Need had been identified in the area for a youth club, a residential unit for short stay accommodation for children and an elderly and handicapped persons' club with facilities for centralised catering. Providing these in one building was seen as attractive and cost effective.

The existing 19th century public baths on Cheetham Hill Road were due to be closed and replaced with a district sports and recreation centre that would have playing fields, outdoor public recreation space, sports halls and swimming pools. It too was at the early planning stage. Similarly, the Edwardian public library was no longer adequate. On a combined site it could provide the reference materials needed for college and school, and have a full lending library with children section and study space. It would have 60,000 volumes.

Thus, the finance and will to integrate was present, and Manchester was prepared to take the risk.

===Arson===

Tackling the blaze

Two of the three school blocks were gutted in an arson attack on Friday, 15 May 1997. This destroyed the buildings, the collected resources and all school records. In spite of this the school reopened in makeshift accommodation in other parts of the centre, the Monday after the weekend. It was thought a group of teenagers, drunk or on drugs were responsible: No-one was charged for the attack.
 The BBC reported that the blaze, caused five million pounds worth of damage, destroying two-thirds of the school buildings, forty eight classrooms including the drama and music suites.

There was no sprinkler system, and some of the fire barriers in the ceilings had been pierced during alterations to the building. The blaze, one of the biggest seen in Manchester since the Second World War was brought under control by 160 firemen using 30 appliances.
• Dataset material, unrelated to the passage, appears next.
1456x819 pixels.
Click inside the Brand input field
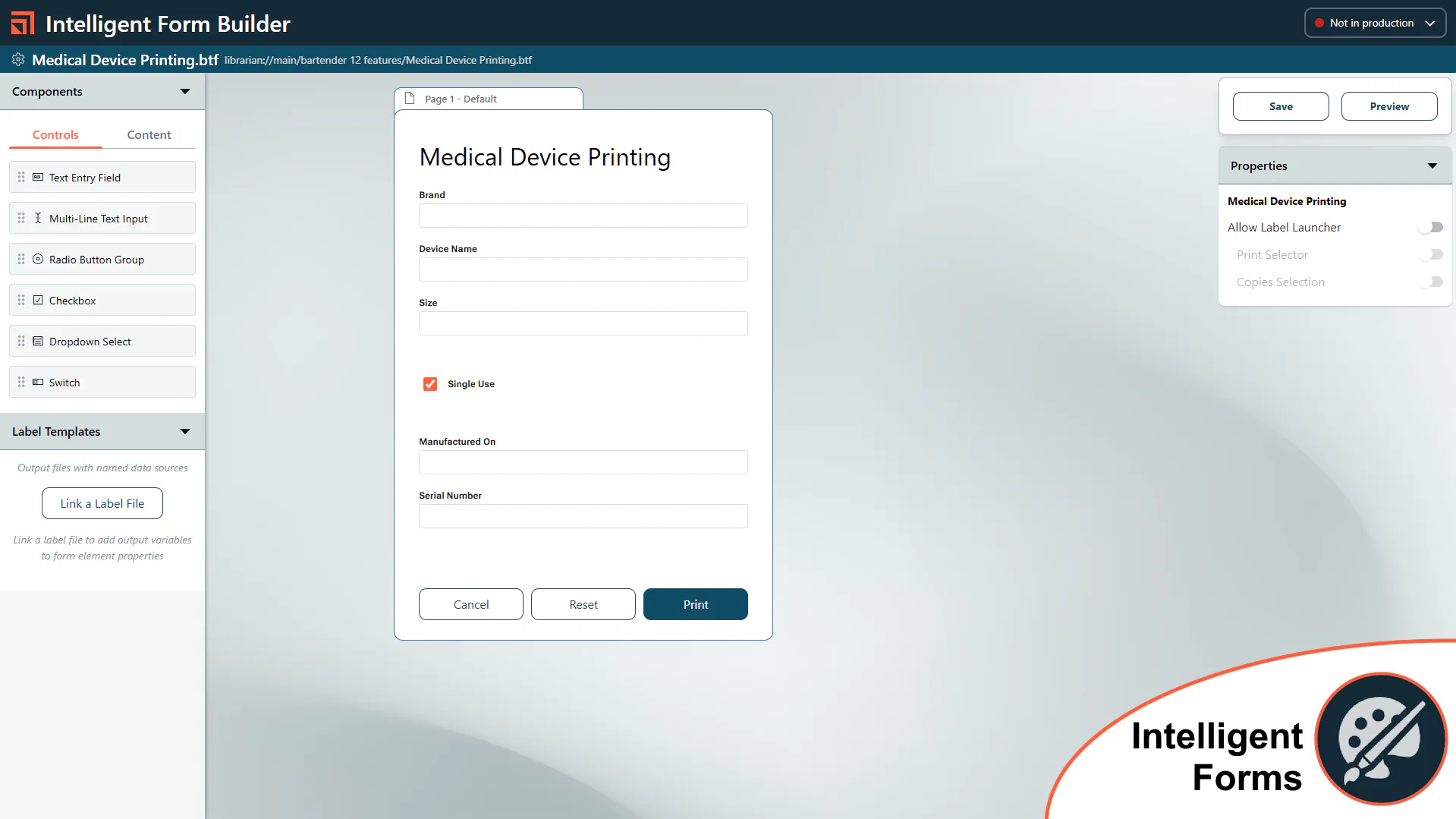click(583, 216)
Richard Jobson, Chief Education Officer for Manchester said:
It's a bit like an act of terrorism. There was twenty four hours security here and I haven't heard one single word of criticism from people saying that you didn't do enough. In fact on the contrary we're now fairly well experienced. I mean small fires and vandalism is part of our working life, so we've got used to the notion of making our buildings as secure as possible.

A temporary school of 40 classrooms was constructed out of portacabins on the tennis courts to service the nine hundred staff and pupils.

=== 2012 Expansion ===
There was a large rise in the birth rate in 2008 in Manchester, manifesting in the need for many extra primary school places starting in 2012. Government legislation prevents Manchester City Council from fulfilling it statutory duty by building new schools to accommodate these children, they can only expand existing schools. Twenty seven primary schools were asked to increase their admission numbers by at least 15, and Abraham Moss was asked to change its designation from an 11–16 school to a 5–16 all-through school. The response was favourable, but there are tensions on how some of the existing facilities should be managed, issues such as outdoor play, indoor play and use of the theatre being at dispute.
The Moss became an all-through 5–16 school, with a two form primary intake. The first reception class children arrived in September 2012.

The longstanding head teacher David Watchorn had taught at the school since it opened in 1973, and became head in 1984. The 2003 Ofsted report reports:
He has been a force for stability and continuity throughout the school's history, not least when the school "kept going" in the immediate aftermath of the devastating fire of 1997; but he has also grasped the need for change and development and in recent years has helped to fix the staff's attention on the need to raise standards of attainment.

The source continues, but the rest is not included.